Cat 5 cable is rated to 100 MHz so we can't use Manchester encoding for 100Mb Ethernet. The encoding is more subtle. It uses a 4B/5B system, meaning that four data bits are encoded into five physical bits. Thus four consecutive zero bits 0000 become the five bits 11110, say. Physical representations are called symbols and they need not be binary valued. A couple of extra 5B patterns are used for frame start and end, and one for 'idle network' (to maintain synchronization).
So far this has only made it worse in terms of bandwidth. But now the encoding uses a three level (ternary) electrical encoding called MLT-3. MLT-3 is like Manchester in that it encodes 1 bits by transitions, but now the transitions are cyclically from 0 to 1, then 1 to 0, then 0 to -1, then -1 to 0, then 0 to 1, and so on. A 0 bit is encoded by no transition. The 4B/5B translations are such that each five symbol chunk has at least two transitions in the MLT-3 signal, which helps synchronization and also minimizes DC current. So 0000, with no transitions, becomes five symbols 11110, which has four transitions.

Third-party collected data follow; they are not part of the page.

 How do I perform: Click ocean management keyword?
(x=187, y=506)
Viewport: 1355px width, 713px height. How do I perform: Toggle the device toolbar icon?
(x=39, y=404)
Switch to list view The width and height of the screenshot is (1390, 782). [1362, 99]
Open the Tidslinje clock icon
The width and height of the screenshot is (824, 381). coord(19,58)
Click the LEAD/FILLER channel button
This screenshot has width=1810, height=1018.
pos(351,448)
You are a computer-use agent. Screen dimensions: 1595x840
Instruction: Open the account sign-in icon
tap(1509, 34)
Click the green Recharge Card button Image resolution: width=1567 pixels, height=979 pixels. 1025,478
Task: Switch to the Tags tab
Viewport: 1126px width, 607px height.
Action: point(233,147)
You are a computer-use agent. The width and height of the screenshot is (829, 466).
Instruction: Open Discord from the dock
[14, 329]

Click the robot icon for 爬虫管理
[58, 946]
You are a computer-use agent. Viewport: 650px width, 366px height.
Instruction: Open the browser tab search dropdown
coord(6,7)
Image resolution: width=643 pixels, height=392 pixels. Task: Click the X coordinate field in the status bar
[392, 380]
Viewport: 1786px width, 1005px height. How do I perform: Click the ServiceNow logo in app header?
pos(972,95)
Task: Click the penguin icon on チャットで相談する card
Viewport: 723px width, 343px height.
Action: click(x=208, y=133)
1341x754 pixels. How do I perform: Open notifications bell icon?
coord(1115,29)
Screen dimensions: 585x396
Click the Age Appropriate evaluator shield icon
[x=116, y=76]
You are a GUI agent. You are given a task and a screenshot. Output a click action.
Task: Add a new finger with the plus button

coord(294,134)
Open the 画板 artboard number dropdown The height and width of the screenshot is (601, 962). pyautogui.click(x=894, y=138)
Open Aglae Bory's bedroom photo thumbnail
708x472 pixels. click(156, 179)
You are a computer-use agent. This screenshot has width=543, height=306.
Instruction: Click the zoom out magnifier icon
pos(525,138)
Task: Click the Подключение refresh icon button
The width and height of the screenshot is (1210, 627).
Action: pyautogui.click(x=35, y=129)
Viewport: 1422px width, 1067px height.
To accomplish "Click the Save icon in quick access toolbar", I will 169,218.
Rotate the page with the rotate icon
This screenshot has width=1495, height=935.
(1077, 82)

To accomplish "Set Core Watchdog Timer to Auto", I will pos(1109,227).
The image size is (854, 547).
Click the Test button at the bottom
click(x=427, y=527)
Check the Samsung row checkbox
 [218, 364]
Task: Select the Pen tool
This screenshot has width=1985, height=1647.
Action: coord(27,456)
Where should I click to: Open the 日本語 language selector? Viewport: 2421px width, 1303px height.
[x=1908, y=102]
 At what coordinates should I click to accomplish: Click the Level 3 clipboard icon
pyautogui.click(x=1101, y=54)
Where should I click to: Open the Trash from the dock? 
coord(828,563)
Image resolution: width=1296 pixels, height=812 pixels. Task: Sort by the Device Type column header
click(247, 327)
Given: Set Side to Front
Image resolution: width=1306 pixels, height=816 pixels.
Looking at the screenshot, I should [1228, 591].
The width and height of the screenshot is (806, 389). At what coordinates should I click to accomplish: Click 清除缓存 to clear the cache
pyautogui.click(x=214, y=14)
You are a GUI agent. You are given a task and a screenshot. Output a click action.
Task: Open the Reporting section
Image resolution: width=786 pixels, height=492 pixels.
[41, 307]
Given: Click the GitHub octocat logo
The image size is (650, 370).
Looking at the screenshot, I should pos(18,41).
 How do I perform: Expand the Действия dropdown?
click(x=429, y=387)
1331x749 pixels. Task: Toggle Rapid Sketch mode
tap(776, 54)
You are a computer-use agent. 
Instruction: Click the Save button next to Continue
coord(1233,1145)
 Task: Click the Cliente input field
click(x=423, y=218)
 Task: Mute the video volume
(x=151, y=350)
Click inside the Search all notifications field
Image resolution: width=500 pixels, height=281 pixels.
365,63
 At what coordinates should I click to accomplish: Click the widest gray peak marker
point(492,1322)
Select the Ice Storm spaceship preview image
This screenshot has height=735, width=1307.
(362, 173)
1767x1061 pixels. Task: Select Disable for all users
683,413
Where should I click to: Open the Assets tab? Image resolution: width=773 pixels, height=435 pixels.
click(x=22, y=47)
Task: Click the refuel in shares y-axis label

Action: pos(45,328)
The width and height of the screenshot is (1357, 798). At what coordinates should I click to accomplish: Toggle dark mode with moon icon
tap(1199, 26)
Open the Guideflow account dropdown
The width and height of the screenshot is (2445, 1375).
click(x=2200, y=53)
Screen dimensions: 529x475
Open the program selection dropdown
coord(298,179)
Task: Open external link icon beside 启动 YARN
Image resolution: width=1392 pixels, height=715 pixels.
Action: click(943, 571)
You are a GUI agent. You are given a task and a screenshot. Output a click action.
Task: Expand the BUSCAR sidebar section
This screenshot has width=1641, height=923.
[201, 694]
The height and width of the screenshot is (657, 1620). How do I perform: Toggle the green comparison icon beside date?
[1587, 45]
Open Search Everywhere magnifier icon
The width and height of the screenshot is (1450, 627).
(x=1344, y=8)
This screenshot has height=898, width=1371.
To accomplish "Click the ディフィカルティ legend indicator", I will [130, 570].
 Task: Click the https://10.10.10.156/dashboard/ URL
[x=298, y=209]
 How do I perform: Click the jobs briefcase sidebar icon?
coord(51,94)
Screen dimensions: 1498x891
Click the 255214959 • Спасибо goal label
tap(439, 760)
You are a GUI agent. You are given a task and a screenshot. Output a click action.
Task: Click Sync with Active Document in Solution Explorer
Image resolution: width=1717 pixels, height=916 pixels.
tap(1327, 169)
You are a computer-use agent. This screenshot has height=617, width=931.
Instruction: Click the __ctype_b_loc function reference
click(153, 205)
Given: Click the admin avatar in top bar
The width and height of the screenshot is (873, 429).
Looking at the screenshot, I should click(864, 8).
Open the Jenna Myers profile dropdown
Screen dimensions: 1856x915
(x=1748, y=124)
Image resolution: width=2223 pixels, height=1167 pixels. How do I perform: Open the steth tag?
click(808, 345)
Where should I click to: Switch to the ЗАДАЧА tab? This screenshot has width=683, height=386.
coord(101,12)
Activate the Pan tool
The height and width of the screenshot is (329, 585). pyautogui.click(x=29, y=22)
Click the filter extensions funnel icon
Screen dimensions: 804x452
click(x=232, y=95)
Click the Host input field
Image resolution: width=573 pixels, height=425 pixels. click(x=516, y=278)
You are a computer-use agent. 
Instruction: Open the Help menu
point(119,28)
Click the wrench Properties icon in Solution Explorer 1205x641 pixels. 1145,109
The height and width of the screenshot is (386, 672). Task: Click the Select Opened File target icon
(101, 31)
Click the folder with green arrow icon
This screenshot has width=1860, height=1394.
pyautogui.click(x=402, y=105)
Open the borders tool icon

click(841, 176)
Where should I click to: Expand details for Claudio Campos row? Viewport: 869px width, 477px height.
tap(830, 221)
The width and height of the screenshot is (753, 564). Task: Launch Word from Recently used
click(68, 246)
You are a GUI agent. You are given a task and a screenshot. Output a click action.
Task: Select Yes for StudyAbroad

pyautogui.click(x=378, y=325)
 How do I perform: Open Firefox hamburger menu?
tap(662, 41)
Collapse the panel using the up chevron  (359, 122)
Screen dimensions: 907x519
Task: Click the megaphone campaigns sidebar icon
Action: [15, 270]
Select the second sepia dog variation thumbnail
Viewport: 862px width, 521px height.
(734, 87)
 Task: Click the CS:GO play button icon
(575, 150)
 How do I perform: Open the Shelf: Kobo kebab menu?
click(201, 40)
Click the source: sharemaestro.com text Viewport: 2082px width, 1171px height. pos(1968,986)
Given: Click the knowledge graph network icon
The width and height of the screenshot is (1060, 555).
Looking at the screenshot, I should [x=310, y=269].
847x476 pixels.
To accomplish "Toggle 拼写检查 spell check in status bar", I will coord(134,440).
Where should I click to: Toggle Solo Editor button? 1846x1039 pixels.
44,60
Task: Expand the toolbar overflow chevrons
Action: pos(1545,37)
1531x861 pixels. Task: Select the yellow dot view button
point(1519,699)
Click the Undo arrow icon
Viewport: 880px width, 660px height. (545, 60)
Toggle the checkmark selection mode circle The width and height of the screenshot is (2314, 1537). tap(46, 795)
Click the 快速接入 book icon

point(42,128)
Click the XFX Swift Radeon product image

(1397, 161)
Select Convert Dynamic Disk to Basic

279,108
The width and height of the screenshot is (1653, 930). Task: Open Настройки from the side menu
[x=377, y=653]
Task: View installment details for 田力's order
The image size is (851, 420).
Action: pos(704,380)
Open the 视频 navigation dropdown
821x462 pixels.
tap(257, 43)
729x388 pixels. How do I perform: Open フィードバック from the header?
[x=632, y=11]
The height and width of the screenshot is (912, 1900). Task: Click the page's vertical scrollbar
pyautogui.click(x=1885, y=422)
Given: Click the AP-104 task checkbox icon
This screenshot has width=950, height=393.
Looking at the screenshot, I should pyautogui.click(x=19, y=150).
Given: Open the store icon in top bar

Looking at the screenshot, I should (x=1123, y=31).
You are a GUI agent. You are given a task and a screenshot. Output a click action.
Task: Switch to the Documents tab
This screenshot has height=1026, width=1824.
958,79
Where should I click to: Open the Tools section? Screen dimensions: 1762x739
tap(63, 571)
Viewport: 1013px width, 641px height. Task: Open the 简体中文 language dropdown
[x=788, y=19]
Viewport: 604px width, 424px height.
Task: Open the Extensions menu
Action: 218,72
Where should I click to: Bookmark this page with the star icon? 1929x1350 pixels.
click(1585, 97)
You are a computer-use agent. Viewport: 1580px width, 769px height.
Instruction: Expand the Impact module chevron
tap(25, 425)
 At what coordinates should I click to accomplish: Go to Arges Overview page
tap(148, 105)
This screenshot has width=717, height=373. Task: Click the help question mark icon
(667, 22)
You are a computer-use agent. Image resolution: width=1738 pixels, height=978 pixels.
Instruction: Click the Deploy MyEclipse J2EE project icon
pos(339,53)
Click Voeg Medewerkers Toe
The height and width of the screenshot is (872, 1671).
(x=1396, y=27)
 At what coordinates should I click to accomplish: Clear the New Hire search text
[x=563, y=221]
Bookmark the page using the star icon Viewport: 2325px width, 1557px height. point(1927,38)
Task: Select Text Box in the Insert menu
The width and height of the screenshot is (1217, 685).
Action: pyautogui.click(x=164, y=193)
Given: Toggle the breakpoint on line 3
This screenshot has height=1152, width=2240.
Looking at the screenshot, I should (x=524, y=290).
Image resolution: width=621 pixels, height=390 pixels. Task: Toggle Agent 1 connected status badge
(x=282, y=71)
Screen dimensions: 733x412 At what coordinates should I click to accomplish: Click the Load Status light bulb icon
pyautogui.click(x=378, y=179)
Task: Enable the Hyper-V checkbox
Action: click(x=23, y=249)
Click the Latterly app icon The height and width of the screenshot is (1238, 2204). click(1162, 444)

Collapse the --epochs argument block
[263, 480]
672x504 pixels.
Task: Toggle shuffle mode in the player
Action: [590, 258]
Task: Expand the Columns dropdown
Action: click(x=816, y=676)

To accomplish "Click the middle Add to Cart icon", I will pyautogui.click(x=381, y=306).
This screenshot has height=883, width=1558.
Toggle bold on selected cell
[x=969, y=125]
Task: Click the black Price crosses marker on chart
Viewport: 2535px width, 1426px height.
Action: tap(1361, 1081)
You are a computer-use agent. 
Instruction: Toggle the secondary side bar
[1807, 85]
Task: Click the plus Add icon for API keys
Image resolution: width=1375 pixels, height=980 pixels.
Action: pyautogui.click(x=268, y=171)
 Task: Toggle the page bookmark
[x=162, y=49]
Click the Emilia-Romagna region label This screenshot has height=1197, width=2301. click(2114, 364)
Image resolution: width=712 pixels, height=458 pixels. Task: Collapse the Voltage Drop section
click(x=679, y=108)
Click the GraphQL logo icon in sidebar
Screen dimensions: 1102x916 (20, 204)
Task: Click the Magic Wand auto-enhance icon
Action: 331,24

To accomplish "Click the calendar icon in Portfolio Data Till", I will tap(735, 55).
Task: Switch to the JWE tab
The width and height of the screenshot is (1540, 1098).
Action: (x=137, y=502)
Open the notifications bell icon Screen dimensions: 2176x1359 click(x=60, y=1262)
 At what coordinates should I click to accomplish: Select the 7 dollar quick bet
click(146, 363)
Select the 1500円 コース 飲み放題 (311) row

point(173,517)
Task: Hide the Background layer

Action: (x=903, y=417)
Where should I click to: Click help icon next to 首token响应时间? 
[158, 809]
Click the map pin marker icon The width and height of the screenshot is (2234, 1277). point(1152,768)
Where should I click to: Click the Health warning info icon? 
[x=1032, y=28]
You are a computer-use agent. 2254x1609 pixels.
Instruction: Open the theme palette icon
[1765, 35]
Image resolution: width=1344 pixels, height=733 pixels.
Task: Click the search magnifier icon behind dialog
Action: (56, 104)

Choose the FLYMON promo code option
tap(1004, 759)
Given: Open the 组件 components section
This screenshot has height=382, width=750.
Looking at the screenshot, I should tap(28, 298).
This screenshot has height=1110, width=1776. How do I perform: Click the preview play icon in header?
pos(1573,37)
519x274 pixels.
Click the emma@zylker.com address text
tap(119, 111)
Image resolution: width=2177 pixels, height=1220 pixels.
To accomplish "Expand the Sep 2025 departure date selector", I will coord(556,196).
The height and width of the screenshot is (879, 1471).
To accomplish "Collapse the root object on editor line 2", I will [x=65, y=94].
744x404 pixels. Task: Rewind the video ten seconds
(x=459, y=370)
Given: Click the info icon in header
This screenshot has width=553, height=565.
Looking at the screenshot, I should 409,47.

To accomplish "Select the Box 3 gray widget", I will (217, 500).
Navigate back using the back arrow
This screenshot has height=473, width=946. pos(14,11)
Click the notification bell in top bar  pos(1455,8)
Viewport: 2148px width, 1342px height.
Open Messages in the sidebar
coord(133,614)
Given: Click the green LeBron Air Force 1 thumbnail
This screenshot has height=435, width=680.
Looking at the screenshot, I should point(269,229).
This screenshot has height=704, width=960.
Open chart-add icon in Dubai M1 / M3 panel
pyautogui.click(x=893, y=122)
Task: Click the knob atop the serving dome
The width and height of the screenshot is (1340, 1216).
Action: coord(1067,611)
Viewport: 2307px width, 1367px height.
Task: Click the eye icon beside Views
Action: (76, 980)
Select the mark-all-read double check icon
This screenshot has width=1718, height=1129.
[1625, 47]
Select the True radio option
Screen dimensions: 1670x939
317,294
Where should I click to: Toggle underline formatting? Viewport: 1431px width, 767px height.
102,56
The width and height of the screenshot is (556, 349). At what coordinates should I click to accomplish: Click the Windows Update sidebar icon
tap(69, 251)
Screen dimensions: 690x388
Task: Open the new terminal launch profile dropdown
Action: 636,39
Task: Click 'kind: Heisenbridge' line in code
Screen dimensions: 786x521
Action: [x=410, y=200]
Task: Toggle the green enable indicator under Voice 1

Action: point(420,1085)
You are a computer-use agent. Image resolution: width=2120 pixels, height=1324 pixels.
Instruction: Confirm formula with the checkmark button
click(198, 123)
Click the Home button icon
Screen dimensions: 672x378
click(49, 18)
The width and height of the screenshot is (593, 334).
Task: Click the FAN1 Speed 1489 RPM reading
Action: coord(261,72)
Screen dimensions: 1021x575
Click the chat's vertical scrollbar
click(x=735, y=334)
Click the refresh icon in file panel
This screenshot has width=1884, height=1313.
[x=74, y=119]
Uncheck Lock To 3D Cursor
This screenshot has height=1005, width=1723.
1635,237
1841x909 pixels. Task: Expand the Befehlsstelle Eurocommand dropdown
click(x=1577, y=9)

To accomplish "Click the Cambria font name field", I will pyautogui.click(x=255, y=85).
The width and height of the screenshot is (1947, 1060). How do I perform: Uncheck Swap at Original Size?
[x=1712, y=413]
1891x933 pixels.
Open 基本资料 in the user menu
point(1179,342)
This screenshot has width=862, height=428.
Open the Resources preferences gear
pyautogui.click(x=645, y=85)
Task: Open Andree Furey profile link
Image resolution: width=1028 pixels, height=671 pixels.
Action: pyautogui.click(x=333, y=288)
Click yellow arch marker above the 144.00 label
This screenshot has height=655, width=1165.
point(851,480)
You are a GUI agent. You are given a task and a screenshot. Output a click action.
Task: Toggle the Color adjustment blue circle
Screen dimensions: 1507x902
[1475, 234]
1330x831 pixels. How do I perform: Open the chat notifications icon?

An example is the byte value 15, or hexadecimal 0E. This is translated nibble by nibble by the 4B/5B encoding to 11110 and 11100. Figure below shows how these might be encoded in signal transitions. The actual encoding depends on where we happen to be in the current cycle.
This runs at 31.25 MHz giving a symbol rate of 125 Mbaud. This is because the fastest electrical cycle happens with a stream of all one symbols (IDLE) and then we get a complete cycle every four transitions (0 to 1 to 0 to -1 to 0), giving us four symbols per cycle. Typically, though, we get frequencies of around 4/5 of this (25 MHz) as data symbols have four one symbols or fewer (Figure below).
A baud is the number of symbols per second, where a symbol represents some chunk of information. A symbol might represent a bit, or 2 bits, or 2/3 of a bit, and so on; 100Mb Ethernet requires a symbol rate of 125 Mbaud (efficiency 80%) due to 4B/5B encoding. Here one symbol encodes 0.8 bits.
The frequency a signal runs at has other implications, in particular the amount of electrical interference it produces. A system running at 25 MHz is friendlier to the electrical environment than one running at 31.25 MHz.
Gigabit Ethernet over copper uses a much more sophisticated 8B/10B encoding invented by IBM for its Fibre Channel network. It runs over five electrical levels (±2, ±1, 0) over all four pairs of wires in the cable in both directions simultaneously. The encoding, PAM-5, gives us 2 bits per symbol: four levels to encode 00, 01, 10, and 11, and one for error correction. This runs at 125 Mbaud, as before, so we have 2 bits x 125 Mbaud x 4 pairs = 1000Mb/s in both directions simultaneously.
Clever signal processing is required to disentangle the outward signal from the inward signal. The processors on a Gigabit Ethernet interface are about the complexity of a 486 microprocessor.
The 8B/10B encoding is also used in the serial ATA (SATA) disk interface and Digital Audio Tape (DAT).
As previously mentioned, 10Gb Ethernet is primarily optical. Optical systems only use binary encodings: either the laser is on or off so they do not have the option of multiple level encodings.